(Beginning of INPUT DATA)

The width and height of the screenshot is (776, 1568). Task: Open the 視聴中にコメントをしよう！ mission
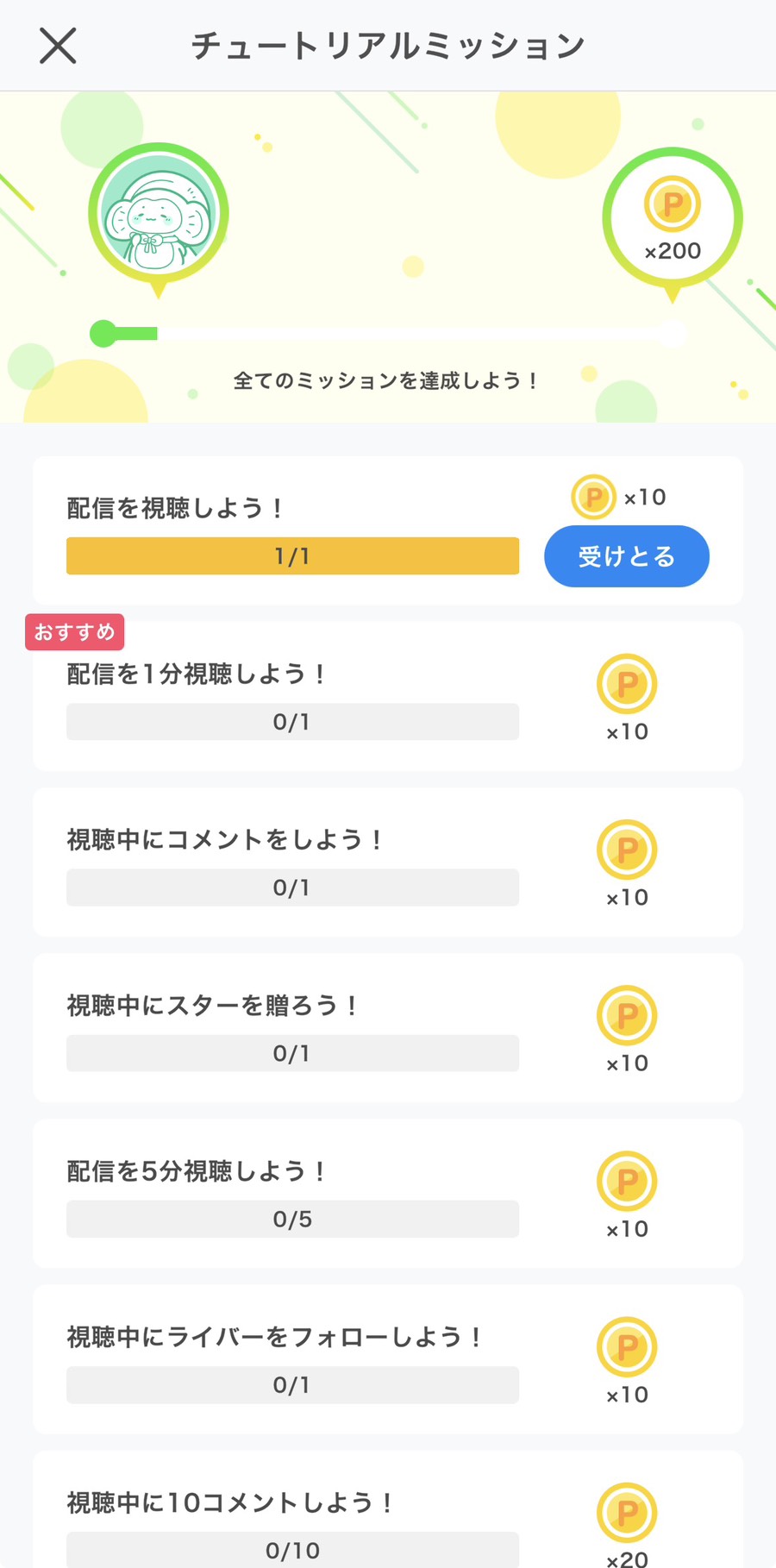223,839
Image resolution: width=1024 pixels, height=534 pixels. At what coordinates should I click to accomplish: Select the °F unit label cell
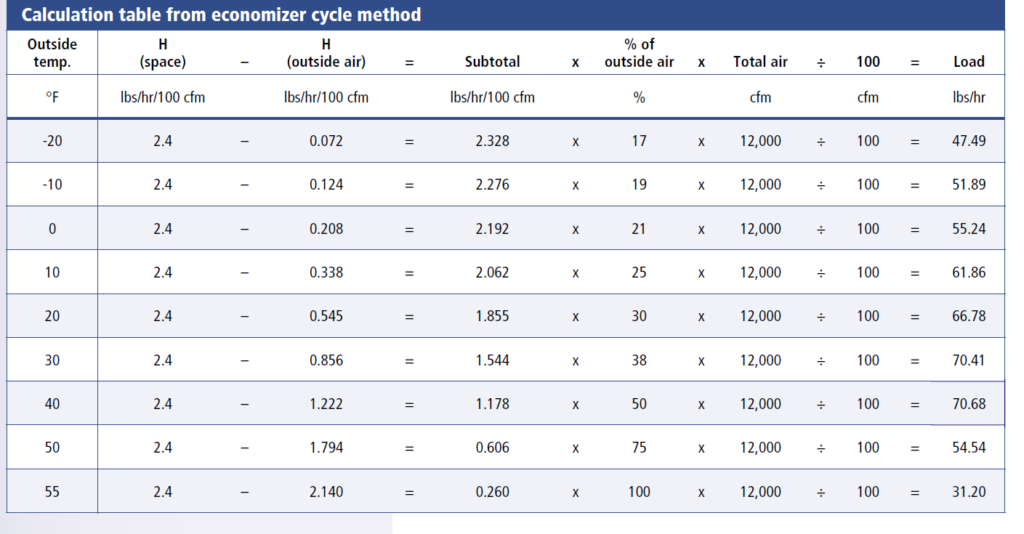point(52,97)
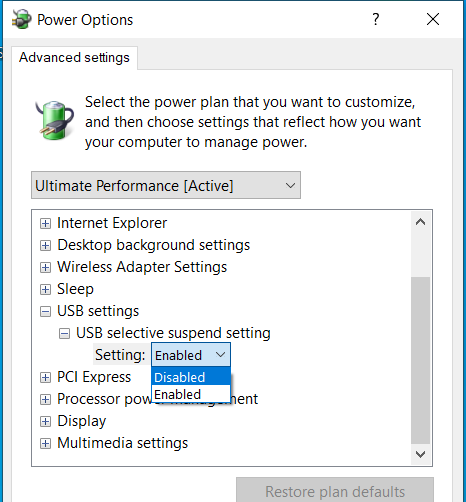Select the Advanced settings tab

74,57
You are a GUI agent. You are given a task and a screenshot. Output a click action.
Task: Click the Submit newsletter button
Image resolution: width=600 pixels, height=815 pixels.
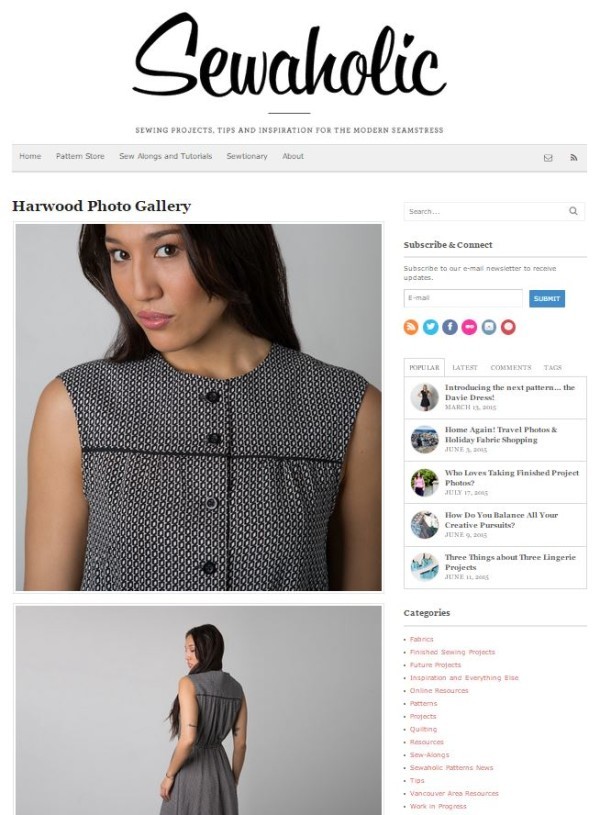[547, 298]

(End of INPUT DATA)

TASK BRIEF -
Each line from the line containing "Image resolution: width=600" through the last line above must be written out exactly, and every picture must be omitted.

RESPONSE FOR THIS EXERCISE -
Image resolution: width=600 pixels, height=815 pixels.
[547, 298]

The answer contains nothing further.